### [About this task]
Skip pictures in the listing below; copy exactly the lines from the one with "This screenshot has height=952, width=1270." through the one with "The image size is (1456, 819).", inclusive.

### [Provided records]
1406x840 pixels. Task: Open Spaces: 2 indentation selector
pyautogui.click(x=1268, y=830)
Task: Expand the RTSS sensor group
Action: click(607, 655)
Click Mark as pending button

* * *

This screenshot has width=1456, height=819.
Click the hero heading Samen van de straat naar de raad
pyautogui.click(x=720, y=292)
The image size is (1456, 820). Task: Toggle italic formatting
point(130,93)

==

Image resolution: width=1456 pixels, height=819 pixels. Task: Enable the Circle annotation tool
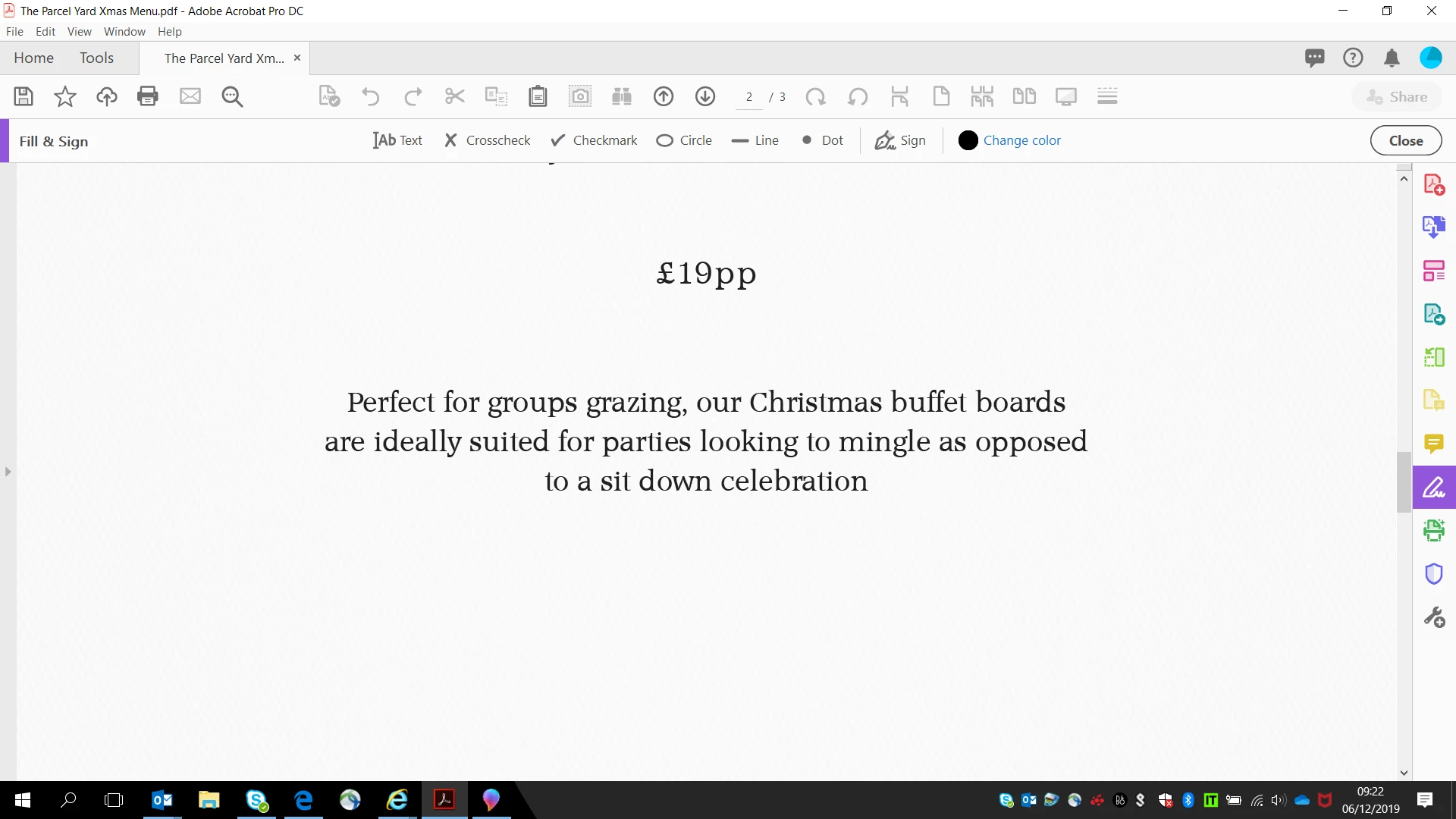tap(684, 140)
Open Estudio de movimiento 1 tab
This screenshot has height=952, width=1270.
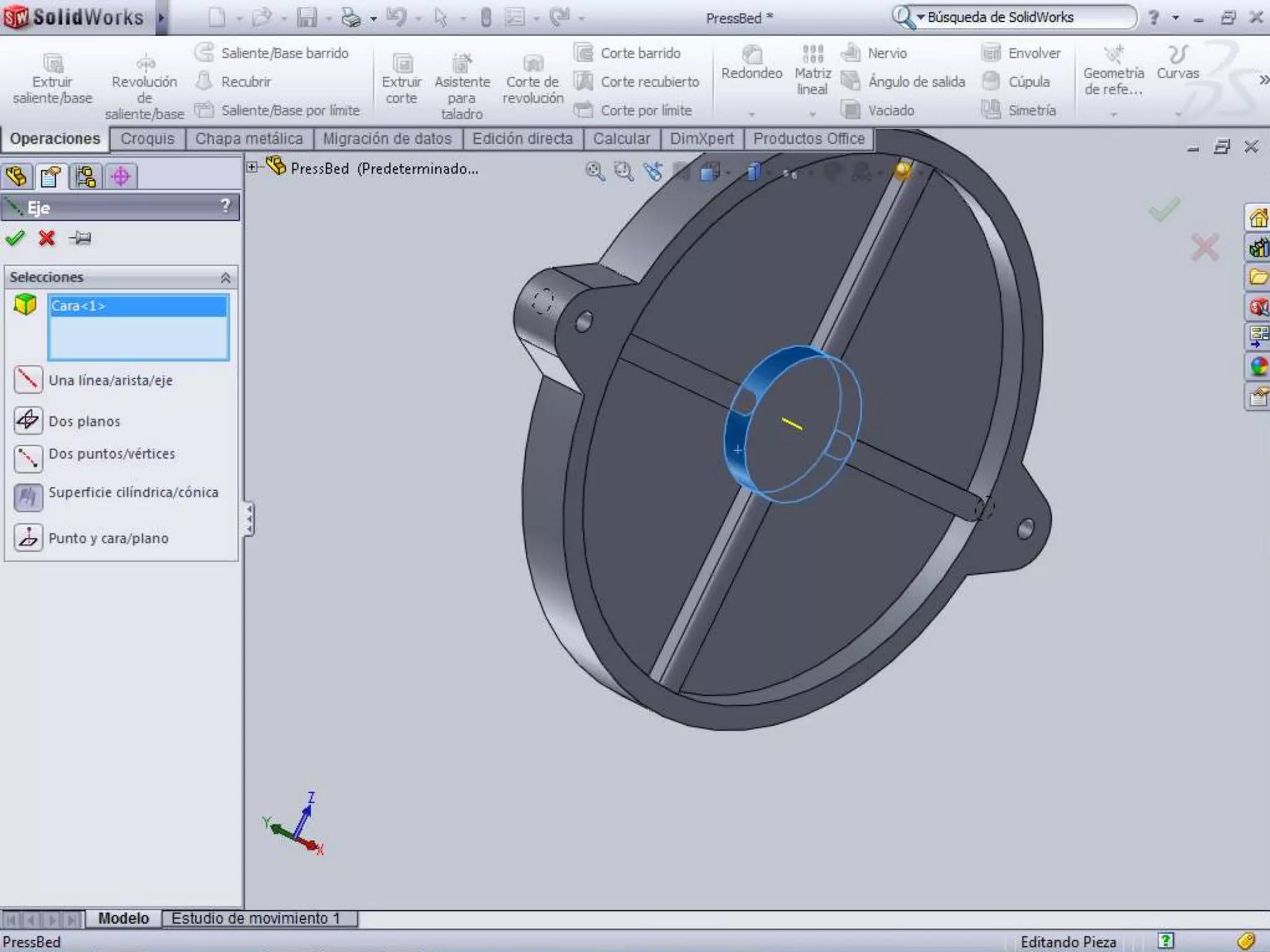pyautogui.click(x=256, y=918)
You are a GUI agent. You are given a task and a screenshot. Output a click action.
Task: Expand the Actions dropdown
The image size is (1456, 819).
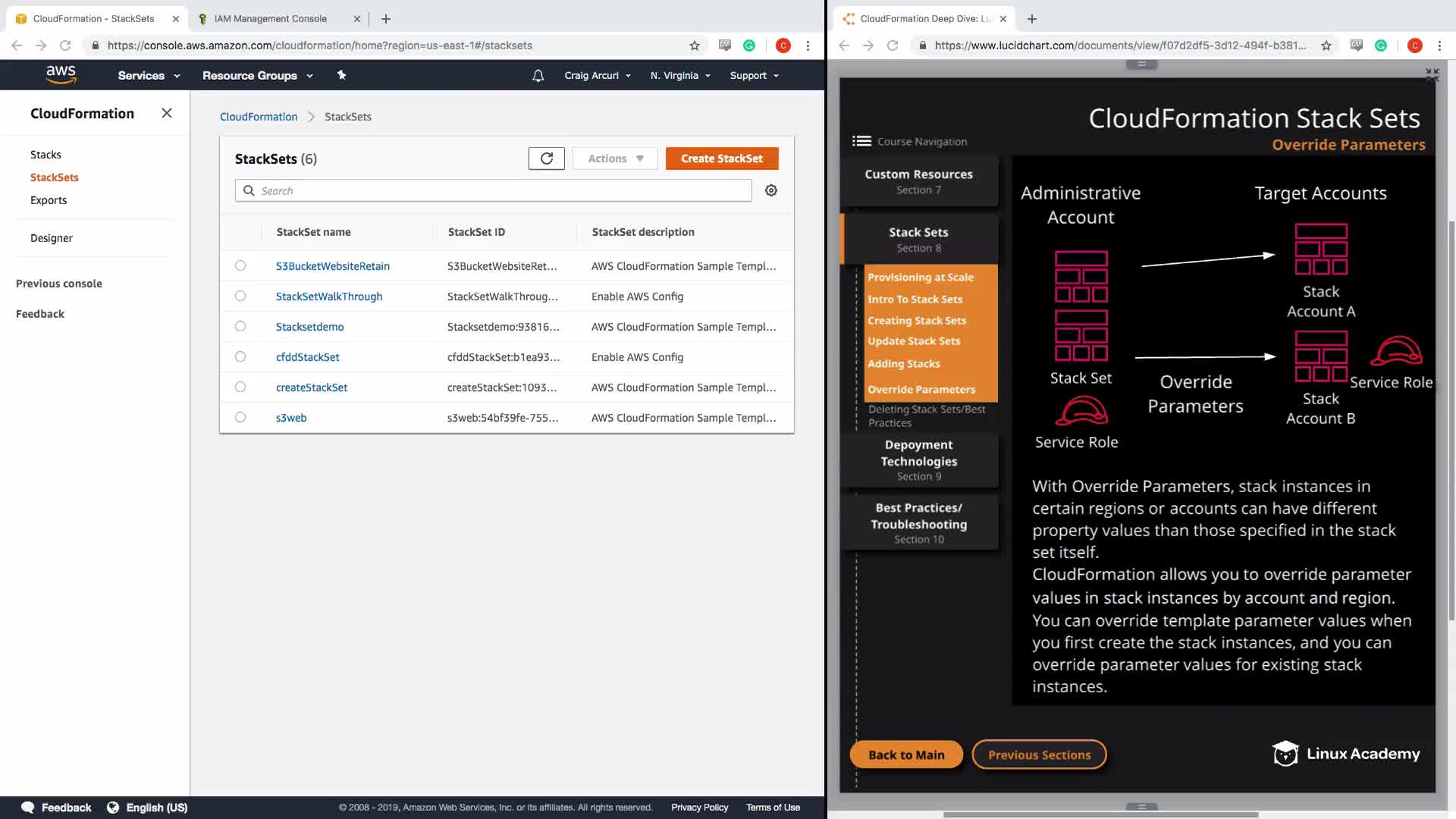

### [Exercise solution]
This screenshot has height=952, width=1270.
pyautogui.click(x=256, y=918)
You are a GUI agent. You are given a task and a screenshot. Output a click action.
Task: Expand the Actions dropdown
The image size is (1456, 819).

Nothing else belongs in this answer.